何人かの男子からは「あいつ、前川さんの手を触ってたぞ……」と言っていたが、気にする必要もないだろう。
――――
そんなこんなで色々あり、前川さんはこんな風になっていた。
「えへへ、大好きだよ月島くん!大好き!大好き!」
と同じようなことばかり前川さんは口にする。
どうしたものかと俺は考える。
これでは部活動ができない。
部活動?と思う人も多いと思うが、これでもしっかり文芸部として活動をしている。
主な内容は本を読むこと。
……落ち着いてくれ、何がしっかり活動だよと思ったかもしれないが、最後まで聞いてほしい。
本を読むこと自体が活動だと言ったのは、俺が読みたい本をただただ読んでいるわけではないから。
俺は、学校側から読んでほしいと依頼され本を読むことがあるのだ。それは今後図書室に入れたい本を俺が先に読み、この本を読んで何を学べるのか、これが生徒にためになるのかどうかを調査するという内容だったりする。

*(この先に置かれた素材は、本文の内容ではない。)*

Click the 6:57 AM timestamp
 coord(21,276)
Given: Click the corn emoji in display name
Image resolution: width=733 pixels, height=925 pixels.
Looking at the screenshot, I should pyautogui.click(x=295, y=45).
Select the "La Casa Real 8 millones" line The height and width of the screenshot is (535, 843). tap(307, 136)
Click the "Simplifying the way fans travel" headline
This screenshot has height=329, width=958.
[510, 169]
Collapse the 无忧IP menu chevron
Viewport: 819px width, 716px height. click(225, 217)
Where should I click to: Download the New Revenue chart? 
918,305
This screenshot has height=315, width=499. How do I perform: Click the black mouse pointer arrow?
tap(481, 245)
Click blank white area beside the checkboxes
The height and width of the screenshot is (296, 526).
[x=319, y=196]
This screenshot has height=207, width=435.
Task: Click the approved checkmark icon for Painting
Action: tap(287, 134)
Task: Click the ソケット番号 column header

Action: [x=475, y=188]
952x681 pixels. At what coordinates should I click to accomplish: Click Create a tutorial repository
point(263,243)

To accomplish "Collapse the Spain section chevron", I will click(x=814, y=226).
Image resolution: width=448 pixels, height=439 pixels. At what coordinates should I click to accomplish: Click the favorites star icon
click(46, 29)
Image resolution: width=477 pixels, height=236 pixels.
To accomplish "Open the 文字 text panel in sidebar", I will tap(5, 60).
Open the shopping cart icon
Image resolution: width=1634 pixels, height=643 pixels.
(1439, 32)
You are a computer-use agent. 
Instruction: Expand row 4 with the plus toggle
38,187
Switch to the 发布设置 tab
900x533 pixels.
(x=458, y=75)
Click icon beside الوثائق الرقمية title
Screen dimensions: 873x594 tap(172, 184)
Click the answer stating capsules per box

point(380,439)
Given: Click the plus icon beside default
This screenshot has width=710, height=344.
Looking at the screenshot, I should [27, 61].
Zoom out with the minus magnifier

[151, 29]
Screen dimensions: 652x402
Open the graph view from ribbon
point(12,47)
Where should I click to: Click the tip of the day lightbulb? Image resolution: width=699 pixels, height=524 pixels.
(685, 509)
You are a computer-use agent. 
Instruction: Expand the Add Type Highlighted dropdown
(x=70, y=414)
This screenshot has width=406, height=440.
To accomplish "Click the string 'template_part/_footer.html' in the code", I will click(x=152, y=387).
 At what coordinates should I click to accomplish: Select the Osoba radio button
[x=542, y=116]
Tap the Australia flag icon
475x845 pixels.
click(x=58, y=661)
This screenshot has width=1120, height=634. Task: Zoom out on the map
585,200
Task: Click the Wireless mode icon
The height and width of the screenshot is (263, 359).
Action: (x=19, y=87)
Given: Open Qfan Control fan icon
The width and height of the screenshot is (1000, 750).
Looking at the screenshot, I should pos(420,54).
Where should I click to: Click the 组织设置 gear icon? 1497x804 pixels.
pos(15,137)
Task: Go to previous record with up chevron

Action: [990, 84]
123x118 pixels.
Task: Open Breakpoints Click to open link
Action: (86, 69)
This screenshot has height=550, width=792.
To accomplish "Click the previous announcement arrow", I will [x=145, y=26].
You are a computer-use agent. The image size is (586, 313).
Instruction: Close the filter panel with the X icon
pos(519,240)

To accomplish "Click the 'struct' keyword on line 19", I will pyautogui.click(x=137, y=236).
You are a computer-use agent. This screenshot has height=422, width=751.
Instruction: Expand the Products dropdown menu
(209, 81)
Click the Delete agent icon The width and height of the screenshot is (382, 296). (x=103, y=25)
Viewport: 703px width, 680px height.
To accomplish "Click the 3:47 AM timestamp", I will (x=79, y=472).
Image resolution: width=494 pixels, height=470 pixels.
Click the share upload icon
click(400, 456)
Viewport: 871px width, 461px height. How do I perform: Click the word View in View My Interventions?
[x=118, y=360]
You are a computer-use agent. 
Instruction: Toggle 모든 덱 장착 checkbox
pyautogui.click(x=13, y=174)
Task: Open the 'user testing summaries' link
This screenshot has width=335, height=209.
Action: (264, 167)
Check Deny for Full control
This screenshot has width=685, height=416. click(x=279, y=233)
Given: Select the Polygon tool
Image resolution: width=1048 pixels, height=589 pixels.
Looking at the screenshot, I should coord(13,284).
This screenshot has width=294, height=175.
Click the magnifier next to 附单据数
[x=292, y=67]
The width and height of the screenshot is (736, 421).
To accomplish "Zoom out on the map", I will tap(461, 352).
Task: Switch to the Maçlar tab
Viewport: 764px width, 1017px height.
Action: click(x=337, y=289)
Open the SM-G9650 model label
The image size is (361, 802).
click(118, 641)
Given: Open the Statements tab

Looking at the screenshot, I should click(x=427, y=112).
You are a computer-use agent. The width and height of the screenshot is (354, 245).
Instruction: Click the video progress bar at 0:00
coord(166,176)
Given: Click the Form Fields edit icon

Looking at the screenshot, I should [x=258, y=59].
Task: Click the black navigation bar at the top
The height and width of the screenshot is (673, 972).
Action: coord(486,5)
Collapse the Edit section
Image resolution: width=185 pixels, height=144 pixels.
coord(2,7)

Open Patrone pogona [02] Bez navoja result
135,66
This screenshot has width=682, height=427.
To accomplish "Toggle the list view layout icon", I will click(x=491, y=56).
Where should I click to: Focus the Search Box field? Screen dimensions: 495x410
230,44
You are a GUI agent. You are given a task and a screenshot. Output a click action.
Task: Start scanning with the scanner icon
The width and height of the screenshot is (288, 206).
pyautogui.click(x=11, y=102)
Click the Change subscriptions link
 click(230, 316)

現に、今も2冊ほど依頼が来てたりする――期限付きで。
「そろそろ、活動しなくちゃいけないんだけど」
と俺がいう。
「月島くん大好きだよ〜」
えいっ!と可愛い声を出し前川さんの俺の膝の上に乗っかって来た。
「完全に俺の話は無視なんだよなぁ〜」
「ね、今からキスしようよ」
と前川さんはいう。
俺の言葉は前川さんには届かないようだ。
「無理だよ、そんなの。ここって割と外から見えるからな」
「そんなの大丈夫に決まってるじゃん。放課後だし、こんなところ誰も見に来たりしないから」
と前川さんはいう。続けて、
「それに、まだ今週一回もイチャイチャしてないよ?そろそろ月島くんも溜まって来たでしょ?」
わたしもだよ、と前川さんは耳元で囁く。
実際たまってはいた。
だが、それはそれこれはこれだ。
「だからってだめだ。せめて学校じゃなければ……」
と俺はいう。
流石の俺でも場所を選ぶぐらいの判断はできる。
「なんで……なんでわたしとしてくれないの?ねーなんで?」
と前川さんは俺の胸に自分の胸を当てながらいう。
やはり今日は、前川さんの様子がおかしい。
「別にしたくないわけではないよ。場所は選ぼうって話でしょ?」
こんなことを前川さんが来るたびしてたら俺自身も自分を抑えられるかわからない。
それこそ俺と前川さんの関係、さらには楠さんとの関係まで壊れかねないのだ。
それだけならまだしも、前川さんが周りから色々思われるようになったり、楠さんの夢に影響が出てしまうのだけはどうしても俺は嫌だった。
「じゃ〜今日は早めに切り上げて、わたしの家に行こ」
と前川さんはいう。
今日はしっかり部活動がやりたかった。
だが、ここで断ってしまうと前川さんが暴走しかねない。
「わかった、あと1時間ぐらいは集中させてくれ、」
と俺がいう。
「やったー、邪魔しないようにするね」
と俺の上で跳ねて喜ぶ前川さん。
「え、何この状況、」
と菅原はいう。
――――――え……菅原?
俺と前川さんの会話に入って来た人物に目をやると、そこには表情が引き攣る菅原が立っていた。
「え、え、菅原くん?」
と前川さんも気が付いたのか俺の上で慌てふためく。
どうしよう、見られちゃった……と見るからに前川さんは動揺している。
そして、なぜか前川さんは俺に抱きついた。